The scale of platform extraction from traders is not theoretical. China's listed e-commerce companies publish annual reports. Some of the largest report revenue of RMB 10 billion in a single year — and post a net profit of just RMB 50 million. That is a net margin of 0.5 percent on 10 billion in sales. The line that explains it: platform marketing fees as high as RMB 1.4 billion. Fourteen percent of total revenue, paid directly to the platform before a single yuan reaches the bottom line. That figure does not include affiliate commissions, logistics costs, or returns. Just the platform's marketing toll.

These are not small operations run by first-time entrepreneurs. These are listed companies with professional management, economies of scale, and sophisticated operations — and they are handing 14 percent of revenue back to the platform just to remain visible. If that is the reality at scale in a mature market, the Malaysian trader running a TikTok Shop with a 50 percent gross margin should understand exactly what kind of future they are building toward.

The second regulation targets low-price competition. For years, the dominant strategy in Chinese e-commerce — most aggressively executed by Pinduoduo — was to sell below cost, use capital to sustain losses, and drive competitors out of the market through price destruction. Chinese regulators have moved to outlaw this. Selling below cost as a deliberate competitive strategy is being restricted, and platforms that facilitate or incentivise it face penalties.

This matters for Malaysian resellers because the entire free collab, race-to-the-bottom model depends on price being the primary competitive variable. If you have no brand, no differentiation, and no marketing budget, the only lever you have is price. The market structure that made that viable — where capital could be used to subsidise losses indefinitely — is being dismantled at the source. When the same regulatory pressure reaches Southeast Asia, and it will, resellers who have spent years competing on price alone will have nothing left to compete on.

China is not regulating its e-commerce market because the model worked too well. It is regulating it because the model extracted value from sellers, creators, and consumers — and concentrated it in platforms — until the damage became impossible to ignore. Malaysia is watching the same film, a few years behind.

The honest answer

I am not saying this to dismiss every reseller or small seller in Malaysia. There are resellers who transition into real brand owners — who develop proprietary products, build genuine audiences, and invest in their own growth. That journey is real and I respect it.

**GOAL 1**. According to the e-commerce passage, what net profit do some of the largest listed Chinese e-commerce companies post on RMB 10 billion in yearly revenue?
**GOAL 2**. Please print the part of the e-commerce passage starting with "The honest answer" and going on through "I respect it.".

**DATA LINES**.
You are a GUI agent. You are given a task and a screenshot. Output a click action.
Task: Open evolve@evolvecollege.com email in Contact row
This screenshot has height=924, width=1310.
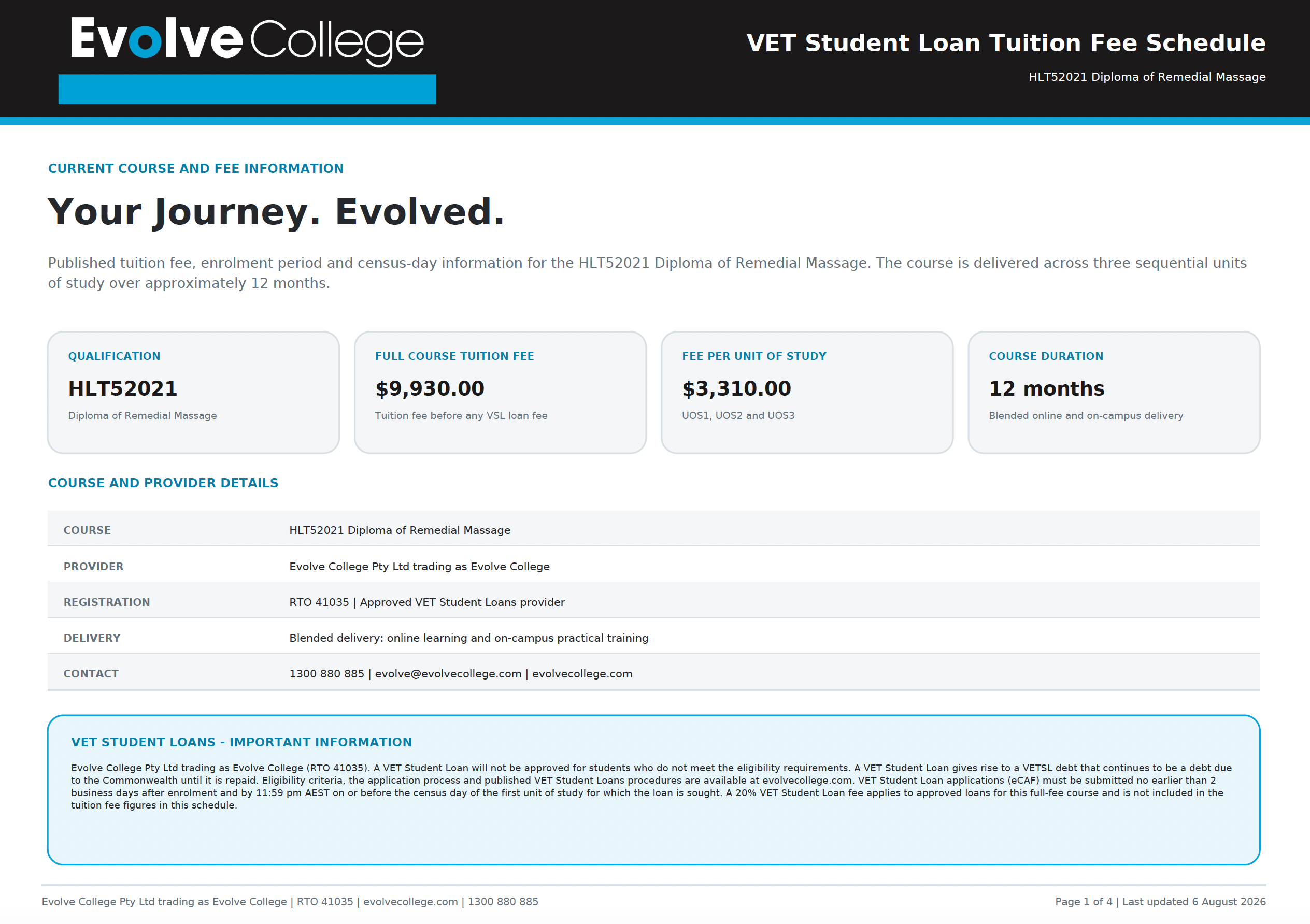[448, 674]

**SOLUTION 1**. RMB 50 million.

**SOLUTION 2**.
The honest answer

I am not saying this to dismiss every reseller or small seller in Malaysia. There are resellers who transition into real brand owners — who develop proprietary products, build genuine audiences, and invest in their own growth. That journey is real and I respect it.